If you don’t direct your reader, you risk losing them.
Every unread word = a missed sale.
Ogni headline ignorata = un’opportunità buttata.
Each poorly presented page = an invisible loss of ROI.
Thinking that “a good text is enough” today is like leaving an important letter in a bottle in the middle of the ocean.
Perhaps it will come. But much more likely it will be ignored.
Your job is not only to write well.
It is to have your text perceived, assimilated, acted upon.
Why choose Keryx Design as your ally
3 years managing the graphics department of the biggest italian direct marketing companu
Operating system broken in over hundreds of campaigns
Absolute respect for your copy
Visual optimization to increase response
Zero decoration. Just results.
We don’t design for vanity.
We design to make your clients read, to make you convert, to make you win.
Those who write well survive.
Those who write well and get read dominate.
If you want to be among the few who really emerge, you can no longer fight this war alone.
Why your paper materials don’t work (and it’s not your fault)
Have you ever distributed 500 flyers and received zero calls?
It’s not your fault. It’s the design’s fault
If you are a real estate agent, you have probably experienced this: you print a flyer, distribute it in the neighborhood, but don’t receive a single call.
You wonder if the area is wrong, if people don’t have homes to sell, or if it’s simply “pointless to do paperwork” in 2025.
And no. The problem is not the paper.
The problem is how it is used.
A beautiful design can make you look professional. A direct response design helps you earn.
The most common mistakes in real estate agents’ materials
Lack of a large, easily readable headline even from a distance
Total lack of testimonials
No explicit benefit for the customer
Use of overly generic templates with no concrete message
No guarantee
No inviting and “low-effort” call to action for the customer
And I could go on for a long time…
Result?

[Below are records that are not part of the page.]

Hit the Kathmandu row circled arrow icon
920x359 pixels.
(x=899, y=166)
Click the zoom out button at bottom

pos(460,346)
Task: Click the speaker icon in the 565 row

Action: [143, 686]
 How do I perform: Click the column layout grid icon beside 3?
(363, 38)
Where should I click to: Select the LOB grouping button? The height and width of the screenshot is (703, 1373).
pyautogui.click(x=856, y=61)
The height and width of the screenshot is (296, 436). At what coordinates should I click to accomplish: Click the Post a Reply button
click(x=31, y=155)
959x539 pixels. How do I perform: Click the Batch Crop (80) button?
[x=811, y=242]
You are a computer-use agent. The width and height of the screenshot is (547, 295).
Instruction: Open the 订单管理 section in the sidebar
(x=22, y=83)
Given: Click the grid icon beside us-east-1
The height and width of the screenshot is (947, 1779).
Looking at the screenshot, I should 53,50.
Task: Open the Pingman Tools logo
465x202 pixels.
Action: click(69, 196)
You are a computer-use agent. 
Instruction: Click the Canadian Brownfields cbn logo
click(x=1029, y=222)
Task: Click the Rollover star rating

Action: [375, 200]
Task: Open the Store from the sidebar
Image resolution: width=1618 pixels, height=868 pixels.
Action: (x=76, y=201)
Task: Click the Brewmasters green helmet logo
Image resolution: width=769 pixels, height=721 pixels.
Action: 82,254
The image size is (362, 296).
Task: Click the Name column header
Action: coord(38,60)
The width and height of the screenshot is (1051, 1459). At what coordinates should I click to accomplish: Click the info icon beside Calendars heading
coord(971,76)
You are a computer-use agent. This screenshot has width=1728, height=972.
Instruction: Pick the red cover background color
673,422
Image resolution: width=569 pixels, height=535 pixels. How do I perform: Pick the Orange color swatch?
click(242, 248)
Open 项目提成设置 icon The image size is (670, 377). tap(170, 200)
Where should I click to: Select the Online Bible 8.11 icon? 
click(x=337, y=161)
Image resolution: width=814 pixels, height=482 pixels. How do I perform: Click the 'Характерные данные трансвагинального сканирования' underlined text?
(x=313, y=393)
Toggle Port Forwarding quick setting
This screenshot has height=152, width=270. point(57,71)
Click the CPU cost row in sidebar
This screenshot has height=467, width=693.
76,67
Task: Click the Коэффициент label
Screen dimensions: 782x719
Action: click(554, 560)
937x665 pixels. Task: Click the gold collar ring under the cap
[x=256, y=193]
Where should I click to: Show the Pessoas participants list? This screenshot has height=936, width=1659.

Whoever gets that flyer throws it away.
Not because I don’t have a house to sell.
But because he/she did not find a concrete reason to contact you.
The Giacomo case study: $12,000 from a discarded flyer
Giacomo Brandi has been working in Foligno for over 20 years.
Every two months, he drops a paper flyer in his designated area.
No magic: just a design made for one purpose. To make the phone ring.
In the last campaign, 3 people contacted him. All three had a house to sell.
They entrusted it to him. Result: Over €12,000 in commissions generated.
What was different about that flyer?
The text was built to tap into the real motivations of those who have a home to sell (not just to say “how good Giacomo is”)
The design was invisible: it guided the eye, highlighted key points, and pushed toward action.
The CTA was simple, readable, and targeted: “Do you have a home to sell in the area? Call me, no obligation. I’ll explain how much it’s worth today.”
No special effects are required. What you need is a designdesigned for sales.
Would you like to try a custom flyer for your real estate agency?
If you also want to stop wasting money on flyers that don’t deliver results, I suggest this:
Discover my direct response postcards and how to use them in your area.
It can be a postcard to mail, a flyer to bring to appointments, or a PDF to send via WhatsApp.
The important thing is that it does its job: to get you in touch with those who really have a house to sell.